BEGIN INPUT MATERIAL
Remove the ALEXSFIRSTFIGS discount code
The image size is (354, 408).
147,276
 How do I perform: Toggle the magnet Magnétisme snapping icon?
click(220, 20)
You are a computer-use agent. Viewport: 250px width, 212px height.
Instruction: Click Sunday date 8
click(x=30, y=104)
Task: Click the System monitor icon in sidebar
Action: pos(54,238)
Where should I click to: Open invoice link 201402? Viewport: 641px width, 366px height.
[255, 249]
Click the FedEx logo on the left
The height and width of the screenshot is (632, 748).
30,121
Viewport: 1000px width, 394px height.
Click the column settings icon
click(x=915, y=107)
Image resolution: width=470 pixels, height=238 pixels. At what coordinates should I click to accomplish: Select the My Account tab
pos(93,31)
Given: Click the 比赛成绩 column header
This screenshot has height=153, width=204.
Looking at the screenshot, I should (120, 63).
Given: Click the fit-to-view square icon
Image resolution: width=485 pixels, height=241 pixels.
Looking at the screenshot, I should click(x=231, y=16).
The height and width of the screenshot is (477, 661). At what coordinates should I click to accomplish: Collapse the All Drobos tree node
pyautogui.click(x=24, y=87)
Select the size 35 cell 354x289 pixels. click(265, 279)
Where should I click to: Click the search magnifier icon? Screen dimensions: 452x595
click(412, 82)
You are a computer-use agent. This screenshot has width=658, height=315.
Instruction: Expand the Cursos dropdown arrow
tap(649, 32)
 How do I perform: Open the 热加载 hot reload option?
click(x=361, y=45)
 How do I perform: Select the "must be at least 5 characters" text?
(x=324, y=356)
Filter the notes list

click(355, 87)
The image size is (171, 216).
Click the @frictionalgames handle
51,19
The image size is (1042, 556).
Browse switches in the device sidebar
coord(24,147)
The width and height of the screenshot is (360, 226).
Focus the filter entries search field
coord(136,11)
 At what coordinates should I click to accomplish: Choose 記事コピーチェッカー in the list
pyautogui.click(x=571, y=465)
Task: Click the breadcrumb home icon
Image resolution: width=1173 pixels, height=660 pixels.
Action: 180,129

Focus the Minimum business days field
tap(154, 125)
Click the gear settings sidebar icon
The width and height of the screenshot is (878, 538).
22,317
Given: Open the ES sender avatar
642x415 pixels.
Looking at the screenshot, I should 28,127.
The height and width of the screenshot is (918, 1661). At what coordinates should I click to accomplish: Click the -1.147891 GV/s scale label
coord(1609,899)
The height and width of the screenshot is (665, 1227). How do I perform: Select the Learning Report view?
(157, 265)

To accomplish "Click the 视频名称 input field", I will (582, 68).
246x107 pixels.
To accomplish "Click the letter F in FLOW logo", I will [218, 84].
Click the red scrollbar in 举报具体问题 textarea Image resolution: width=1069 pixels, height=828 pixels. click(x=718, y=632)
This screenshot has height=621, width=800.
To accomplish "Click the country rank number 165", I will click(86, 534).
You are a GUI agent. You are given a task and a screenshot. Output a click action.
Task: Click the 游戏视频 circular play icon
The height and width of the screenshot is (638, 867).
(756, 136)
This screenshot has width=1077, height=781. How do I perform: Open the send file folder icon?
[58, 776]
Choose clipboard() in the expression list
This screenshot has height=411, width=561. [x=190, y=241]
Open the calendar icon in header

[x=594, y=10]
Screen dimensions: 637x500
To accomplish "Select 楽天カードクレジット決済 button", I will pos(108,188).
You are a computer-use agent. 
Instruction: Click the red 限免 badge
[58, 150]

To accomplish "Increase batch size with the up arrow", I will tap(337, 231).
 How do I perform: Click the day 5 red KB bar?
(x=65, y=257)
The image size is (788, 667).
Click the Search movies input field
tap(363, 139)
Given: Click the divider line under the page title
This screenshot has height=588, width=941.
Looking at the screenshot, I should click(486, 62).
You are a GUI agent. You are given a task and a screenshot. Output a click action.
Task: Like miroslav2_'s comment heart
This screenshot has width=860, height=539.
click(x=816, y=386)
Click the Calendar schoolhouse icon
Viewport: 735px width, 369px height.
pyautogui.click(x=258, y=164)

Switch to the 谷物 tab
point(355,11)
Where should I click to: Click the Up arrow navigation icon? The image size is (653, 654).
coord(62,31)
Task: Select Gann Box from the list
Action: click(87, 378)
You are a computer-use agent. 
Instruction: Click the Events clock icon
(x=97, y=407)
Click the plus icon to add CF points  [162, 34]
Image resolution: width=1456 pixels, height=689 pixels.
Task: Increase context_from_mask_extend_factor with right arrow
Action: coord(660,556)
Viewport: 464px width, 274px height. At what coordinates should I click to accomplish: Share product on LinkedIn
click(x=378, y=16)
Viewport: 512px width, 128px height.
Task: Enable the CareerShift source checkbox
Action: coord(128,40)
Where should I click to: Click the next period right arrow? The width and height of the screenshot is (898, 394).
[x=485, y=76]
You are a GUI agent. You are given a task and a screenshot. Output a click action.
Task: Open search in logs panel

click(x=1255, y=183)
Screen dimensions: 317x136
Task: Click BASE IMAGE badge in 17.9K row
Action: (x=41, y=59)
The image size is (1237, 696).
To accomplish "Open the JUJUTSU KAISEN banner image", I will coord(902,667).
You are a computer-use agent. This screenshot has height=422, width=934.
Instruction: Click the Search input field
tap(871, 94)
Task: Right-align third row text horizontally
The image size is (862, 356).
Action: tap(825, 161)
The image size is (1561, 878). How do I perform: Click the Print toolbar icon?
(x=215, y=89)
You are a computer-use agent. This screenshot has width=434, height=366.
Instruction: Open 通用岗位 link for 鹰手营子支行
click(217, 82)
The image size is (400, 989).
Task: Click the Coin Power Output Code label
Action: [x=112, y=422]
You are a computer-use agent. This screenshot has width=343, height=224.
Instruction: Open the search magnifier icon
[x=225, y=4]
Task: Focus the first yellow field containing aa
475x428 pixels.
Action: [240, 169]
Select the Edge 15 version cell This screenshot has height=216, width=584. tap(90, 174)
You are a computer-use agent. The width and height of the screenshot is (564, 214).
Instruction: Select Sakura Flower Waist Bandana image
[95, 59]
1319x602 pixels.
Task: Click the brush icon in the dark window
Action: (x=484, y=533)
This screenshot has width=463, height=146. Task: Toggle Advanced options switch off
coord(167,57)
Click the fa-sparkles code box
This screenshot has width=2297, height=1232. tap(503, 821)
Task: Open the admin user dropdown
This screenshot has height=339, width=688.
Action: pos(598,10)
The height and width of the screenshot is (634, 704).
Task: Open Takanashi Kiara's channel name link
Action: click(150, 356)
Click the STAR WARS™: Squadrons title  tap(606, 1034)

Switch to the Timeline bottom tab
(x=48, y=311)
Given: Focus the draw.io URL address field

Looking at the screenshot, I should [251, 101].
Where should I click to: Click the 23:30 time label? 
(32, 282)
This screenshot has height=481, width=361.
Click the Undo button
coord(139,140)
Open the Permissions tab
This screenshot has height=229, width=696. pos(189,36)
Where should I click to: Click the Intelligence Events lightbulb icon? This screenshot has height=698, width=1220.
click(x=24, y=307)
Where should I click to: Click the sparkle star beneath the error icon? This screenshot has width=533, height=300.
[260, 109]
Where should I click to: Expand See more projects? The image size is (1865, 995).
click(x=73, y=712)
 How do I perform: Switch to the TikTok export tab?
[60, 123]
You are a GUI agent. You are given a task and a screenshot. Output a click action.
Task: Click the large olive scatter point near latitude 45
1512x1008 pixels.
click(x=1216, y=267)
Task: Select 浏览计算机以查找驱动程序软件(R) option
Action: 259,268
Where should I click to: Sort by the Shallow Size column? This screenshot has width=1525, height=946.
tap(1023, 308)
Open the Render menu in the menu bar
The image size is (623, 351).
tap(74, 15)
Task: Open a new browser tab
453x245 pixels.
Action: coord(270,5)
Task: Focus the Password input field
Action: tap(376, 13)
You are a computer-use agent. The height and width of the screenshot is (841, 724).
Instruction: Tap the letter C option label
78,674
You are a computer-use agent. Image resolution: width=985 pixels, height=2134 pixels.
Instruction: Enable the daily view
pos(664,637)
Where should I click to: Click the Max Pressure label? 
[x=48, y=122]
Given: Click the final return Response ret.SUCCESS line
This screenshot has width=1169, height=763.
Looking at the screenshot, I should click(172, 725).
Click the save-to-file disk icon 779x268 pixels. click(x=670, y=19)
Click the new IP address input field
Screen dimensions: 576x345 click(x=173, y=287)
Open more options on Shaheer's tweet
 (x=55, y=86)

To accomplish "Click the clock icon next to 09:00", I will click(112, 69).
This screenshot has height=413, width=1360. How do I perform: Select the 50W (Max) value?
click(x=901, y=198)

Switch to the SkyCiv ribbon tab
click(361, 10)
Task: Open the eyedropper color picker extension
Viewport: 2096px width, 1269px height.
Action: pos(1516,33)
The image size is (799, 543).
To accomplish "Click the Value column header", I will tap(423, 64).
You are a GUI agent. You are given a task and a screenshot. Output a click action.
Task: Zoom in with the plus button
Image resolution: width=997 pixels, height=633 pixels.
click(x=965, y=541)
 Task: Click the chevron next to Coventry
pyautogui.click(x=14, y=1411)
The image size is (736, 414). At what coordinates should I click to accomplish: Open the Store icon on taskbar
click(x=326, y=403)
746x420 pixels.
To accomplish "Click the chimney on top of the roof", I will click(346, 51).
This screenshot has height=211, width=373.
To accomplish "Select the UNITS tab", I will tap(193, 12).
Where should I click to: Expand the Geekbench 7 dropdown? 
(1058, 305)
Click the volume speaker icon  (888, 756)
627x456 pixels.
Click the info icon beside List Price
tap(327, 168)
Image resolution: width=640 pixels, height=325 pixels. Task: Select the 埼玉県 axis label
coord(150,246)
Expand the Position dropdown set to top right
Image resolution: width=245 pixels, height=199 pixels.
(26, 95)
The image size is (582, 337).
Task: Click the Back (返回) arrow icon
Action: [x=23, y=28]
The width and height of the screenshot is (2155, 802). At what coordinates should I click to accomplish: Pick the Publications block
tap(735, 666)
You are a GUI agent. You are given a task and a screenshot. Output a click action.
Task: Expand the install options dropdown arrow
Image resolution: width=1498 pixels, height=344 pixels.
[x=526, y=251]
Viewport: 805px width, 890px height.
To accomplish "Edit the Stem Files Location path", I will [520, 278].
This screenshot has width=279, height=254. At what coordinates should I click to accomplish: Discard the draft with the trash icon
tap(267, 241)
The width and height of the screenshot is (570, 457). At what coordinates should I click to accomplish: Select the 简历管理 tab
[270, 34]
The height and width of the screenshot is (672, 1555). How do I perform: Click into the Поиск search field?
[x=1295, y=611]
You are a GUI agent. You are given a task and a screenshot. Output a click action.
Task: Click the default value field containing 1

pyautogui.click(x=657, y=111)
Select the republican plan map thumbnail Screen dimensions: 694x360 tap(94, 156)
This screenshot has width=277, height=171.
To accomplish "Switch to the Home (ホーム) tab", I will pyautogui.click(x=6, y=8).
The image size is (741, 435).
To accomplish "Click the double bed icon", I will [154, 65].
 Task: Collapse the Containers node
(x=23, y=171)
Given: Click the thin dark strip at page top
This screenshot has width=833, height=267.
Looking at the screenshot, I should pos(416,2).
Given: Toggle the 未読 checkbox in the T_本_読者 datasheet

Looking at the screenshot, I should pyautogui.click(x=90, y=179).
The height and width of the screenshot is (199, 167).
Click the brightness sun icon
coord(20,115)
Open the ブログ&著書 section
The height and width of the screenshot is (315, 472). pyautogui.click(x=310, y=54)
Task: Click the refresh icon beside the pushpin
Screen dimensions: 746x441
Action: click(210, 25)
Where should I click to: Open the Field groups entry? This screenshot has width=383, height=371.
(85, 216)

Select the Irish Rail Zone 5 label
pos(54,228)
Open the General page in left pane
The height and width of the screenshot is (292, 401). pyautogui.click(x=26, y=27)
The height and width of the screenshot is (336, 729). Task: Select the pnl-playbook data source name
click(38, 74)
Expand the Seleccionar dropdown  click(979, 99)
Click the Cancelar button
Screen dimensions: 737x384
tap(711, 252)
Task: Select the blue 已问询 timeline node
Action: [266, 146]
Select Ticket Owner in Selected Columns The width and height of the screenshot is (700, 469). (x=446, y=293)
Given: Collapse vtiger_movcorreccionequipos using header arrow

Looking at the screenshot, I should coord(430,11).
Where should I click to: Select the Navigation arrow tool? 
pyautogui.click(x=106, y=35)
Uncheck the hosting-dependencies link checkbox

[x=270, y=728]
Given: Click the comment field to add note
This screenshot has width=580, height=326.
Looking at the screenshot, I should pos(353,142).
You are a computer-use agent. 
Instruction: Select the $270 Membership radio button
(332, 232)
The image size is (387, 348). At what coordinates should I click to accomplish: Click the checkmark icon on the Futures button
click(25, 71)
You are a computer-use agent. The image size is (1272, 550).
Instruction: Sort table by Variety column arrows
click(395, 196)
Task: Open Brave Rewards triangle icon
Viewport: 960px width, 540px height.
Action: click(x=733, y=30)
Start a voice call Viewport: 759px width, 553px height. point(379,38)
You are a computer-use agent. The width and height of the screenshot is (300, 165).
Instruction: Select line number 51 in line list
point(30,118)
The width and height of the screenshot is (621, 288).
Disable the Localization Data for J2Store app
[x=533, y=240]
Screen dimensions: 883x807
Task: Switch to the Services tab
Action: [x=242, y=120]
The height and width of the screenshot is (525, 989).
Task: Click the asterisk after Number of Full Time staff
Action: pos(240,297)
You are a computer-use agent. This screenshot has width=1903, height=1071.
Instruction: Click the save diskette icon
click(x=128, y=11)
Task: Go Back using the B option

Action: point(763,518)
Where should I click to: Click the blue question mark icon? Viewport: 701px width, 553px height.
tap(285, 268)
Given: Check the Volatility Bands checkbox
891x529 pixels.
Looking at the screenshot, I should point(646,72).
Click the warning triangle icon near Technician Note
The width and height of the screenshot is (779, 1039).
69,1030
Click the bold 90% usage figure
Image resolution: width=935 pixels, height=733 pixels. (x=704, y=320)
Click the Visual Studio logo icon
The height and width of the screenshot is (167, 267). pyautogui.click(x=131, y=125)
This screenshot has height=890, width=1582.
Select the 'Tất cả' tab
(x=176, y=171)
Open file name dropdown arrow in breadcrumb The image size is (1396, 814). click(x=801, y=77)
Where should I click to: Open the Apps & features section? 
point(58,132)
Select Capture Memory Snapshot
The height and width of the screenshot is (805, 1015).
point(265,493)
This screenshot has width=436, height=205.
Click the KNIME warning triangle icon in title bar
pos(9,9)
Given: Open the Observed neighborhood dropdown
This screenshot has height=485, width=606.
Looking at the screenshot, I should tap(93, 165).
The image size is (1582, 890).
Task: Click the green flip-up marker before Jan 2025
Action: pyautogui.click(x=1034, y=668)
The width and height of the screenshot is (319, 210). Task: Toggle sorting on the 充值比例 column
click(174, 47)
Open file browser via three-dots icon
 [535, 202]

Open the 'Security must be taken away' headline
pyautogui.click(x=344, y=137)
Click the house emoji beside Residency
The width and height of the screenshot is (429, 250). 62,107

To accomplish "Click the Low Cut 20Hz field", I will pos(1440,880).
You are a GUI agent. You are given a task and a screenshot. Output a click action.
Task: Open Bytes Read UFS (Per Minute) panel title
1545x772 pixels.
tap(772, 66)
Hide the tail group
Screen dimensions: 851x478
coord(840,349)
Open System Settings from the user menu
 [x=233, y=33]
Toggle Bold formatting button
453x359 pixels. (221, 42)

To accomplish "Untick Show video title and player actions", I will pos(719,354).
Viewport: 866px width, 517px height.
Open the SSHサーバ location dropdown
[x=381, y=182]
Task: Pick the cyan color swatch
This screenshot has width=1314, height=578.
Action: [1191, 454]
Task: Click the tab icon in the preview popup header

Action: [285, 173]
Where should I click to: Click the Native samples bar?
END INPUT MATERIAL
* _AIM_
Quote the lines above exactly, everything from the line containing "Open file name" down to the line containing "point(265,493)", both included.

* _EXERCISE RESPONSE_
Open file name dropdown arrow in breadcrumb The image size is (1396, 814). click(x=801, y=77)
Where should I click to: Open the Apps & features section? 
point(58,132)
Select Capture Memory Snapshot
The height and width of the screenshot is (805, 1015).
point(265,493)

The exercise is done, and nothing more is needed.